ENTRIES PROVIDED >>
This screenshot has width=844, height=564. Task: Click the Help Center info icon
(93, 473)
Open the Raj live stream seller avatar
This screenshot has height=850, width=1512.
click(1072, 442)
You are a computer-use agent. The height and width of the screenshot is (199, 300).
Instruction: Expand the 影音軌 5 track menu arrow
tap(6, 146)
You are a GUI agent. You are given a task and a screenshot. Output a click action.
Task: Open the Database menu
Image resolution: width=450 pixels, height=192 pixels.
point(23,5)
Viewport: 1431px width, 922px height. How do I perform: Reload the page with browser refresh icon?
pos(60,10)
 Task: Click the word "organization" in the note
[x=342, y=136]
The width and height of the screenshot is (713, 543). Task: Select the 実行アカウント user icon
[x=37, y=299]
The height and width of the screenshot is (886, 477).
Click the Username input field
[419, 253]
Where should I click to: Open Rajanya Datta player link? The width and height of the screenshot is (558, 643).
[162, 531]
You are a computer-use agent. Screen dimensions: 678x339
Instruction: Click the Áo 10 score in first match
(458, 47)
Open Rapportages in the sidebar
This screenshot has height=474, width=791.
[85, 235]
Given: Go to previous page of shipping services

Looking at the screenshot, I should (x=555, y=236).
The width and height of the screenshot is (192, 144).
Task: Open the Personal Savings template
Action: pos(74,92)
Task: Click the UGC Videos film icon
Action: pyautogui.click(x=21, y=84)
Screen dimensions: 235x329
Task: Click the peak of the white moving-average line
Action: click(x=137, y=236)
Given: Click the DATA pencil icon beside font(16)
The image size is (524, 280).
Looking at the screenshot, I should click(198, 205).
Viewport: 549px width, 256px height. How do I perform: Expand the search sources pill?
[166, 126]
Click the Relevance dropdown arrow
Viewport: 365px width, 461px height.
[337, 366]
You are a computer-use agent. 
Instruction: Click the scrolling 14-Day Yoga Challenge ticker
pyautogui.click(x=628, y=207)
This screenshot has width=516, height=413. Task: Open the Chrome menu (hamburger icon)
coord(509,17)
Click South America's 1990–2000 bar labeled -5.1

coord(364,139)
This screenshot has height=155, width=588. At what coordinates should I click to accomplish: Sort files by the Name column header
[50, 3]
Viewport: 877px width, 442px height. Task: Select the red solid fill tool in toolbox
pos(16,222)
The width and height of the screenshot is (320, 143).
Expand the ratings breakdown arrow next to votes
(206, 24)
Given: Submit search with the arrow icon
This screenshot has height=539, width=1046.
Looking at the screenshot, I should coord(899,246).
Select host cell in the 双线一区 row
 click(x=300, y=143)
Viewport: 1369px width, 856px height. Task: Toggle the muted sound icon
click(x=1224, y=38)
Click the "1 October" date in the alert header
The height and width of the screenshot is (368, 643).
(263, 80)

EXERCISE DIRECTIONS >>
Retrieve all lines from the data that contain the string "computer".

RESPONSE TO THIS TASK >>
You are a computer-use agent. The height and width of the screenshot is (199, 300).
You are a computer-use agent. Screen dimensions: 678x339
You are a computer-use agent. 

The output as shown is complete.